Only half the class was seated when they arrived at Ms. Alberson’s classroom. Charlie immediately laid his head down on his wooden desk.

“Shoot, forgot to ask you earlier - are you done with your homework yet, Charlie?” He could feel Nina’s concern drilling into the back of his head.

“Shoot, shoot. Miz Alberson is going to check homework any minute now. You can’t get another zero. Here, give me your worksheet.”

She copied over her answers in a messy imitation of his usual scrawl, finishing just as Ms. Alberson walked into the classroom, mug of cinnamon coffee in hand and a tune at the top of her lips.

 

Charlie looked at Nina with grateful eyes.

 

“Why I always gotta look out for you, China boy?”

 

 

Charlie would lose Nina three years from now, when the heat of puberty would rise and bring a stuttering fog into their friendship. It would happen one summer afternoon, when Nina would tell Charlie that she didn’t feel well and needed to lay down. “No, not my house,” she would tell him. “I want to lay down at your house.” And Charlie, a suppressed flurry of hormones and anxiety, would bring her to his room and shut the door, checking the doorknob twice to make sure it was locked.
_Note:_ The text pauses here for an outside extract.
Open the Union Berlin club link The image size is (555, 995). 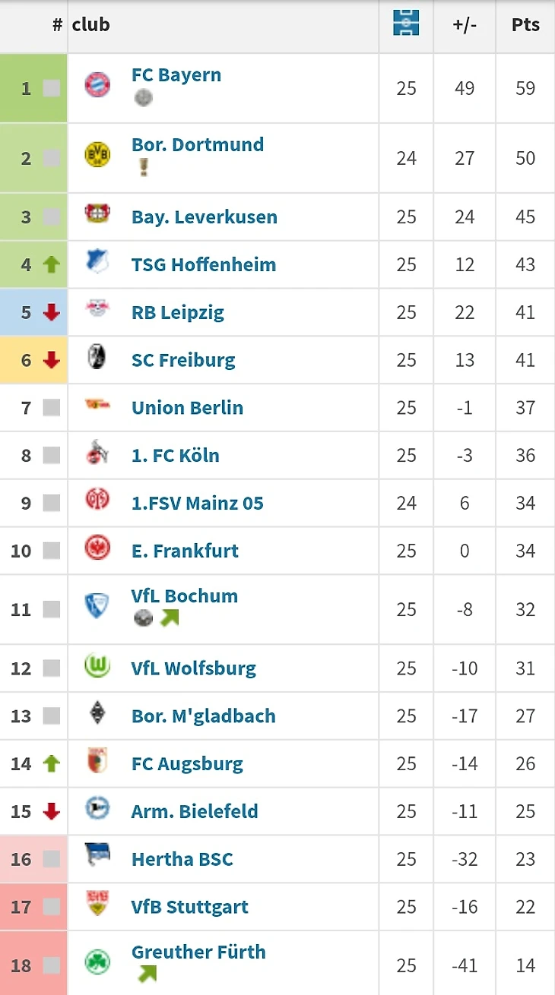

Nina would sit on his bed as he stood at his dresser, fidgeting with the discolored buttons of his second-hand radio. “Come lay down with me,” Nina would tell him, but Charlie would continue to stand there stupidly in the same spot, grazing her body only with his eyes.

Nina would still call Charlie occasionally after that incident, but a few weeks into August, Charlie would see Nina holding her red tape player as she sat next to another boy on the granite steps of Woolworth’s – their sun-kissed moreno bodies close to each other as they listened to Anne Murray croon the lyrics of “Danny’s Song” into the warm summer air.